* Supplied data *
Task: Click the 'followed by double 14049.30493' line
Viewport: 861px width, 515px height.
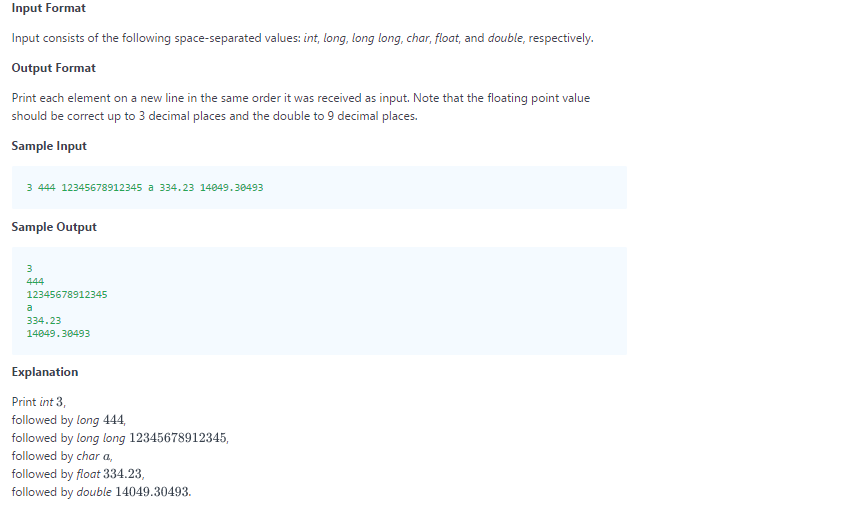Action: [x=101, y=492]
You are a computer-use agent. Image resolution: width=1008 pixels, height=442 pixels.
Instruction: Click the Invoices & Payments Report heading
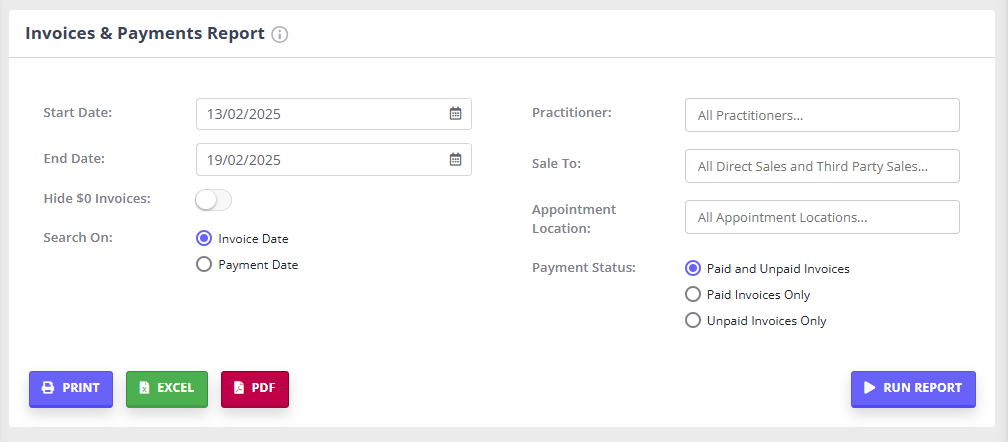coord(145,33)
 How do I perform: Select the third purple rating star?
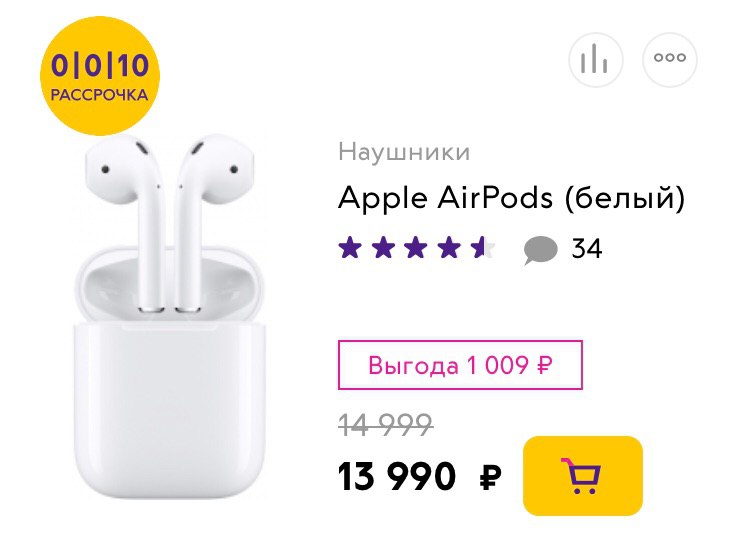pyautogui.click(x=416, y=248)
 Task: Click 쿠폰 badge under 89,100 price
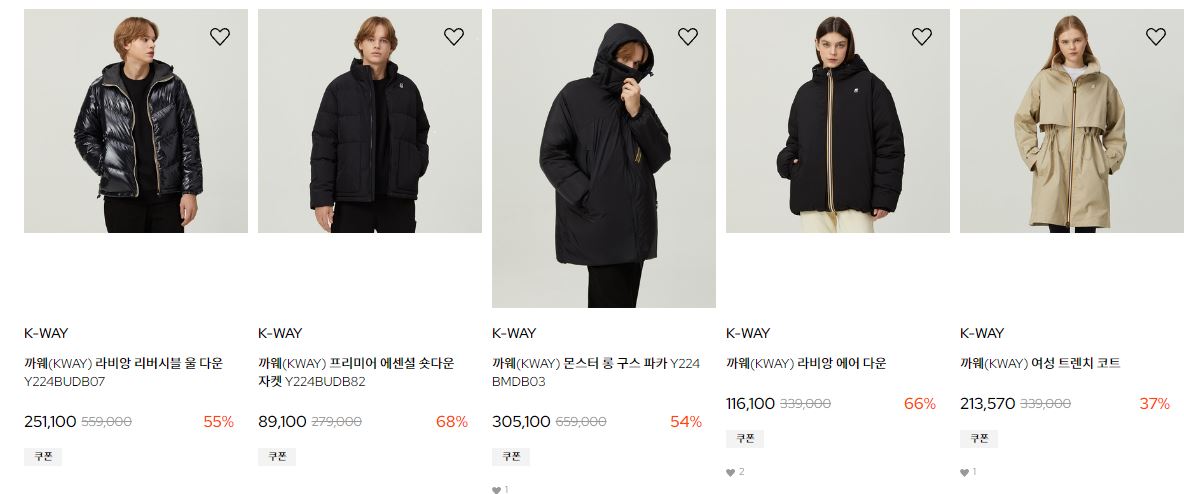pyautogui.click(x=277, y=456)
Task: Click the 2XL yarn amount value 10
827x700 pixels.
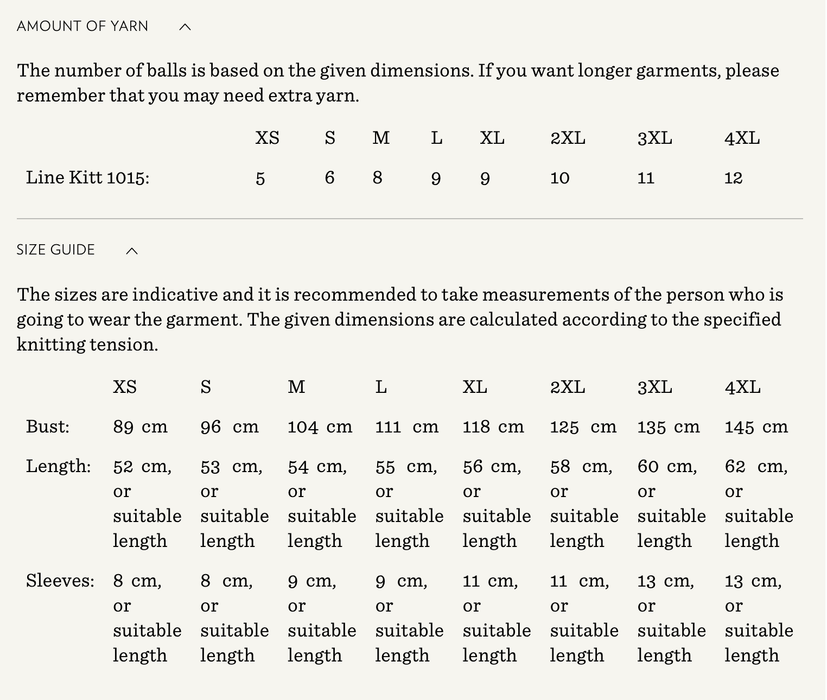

* Work task *
From the material above, set down each entry exactly, but exclude the pictures.

* Your solution *
Task: Click the 'followed by double 14049.30493' line
Viewport: 861px width, 515px height.
Action: [x=101, y=492]
You are a computer-use agent. Image resolution: width=1008 pixels, height=442 pixels.
Instruction: Click the Invoices & Payments Report heading
coord(145,33)
 How do I perform: Select the third purple rating star?
pyautogui.click(x=416, y=248)
 Task: Click 쿠폰 badge under 89,100 price
pyautogui.click(x=277, y=456)
Task: Click the 2XL yarn amount value 10
827x700 pixels.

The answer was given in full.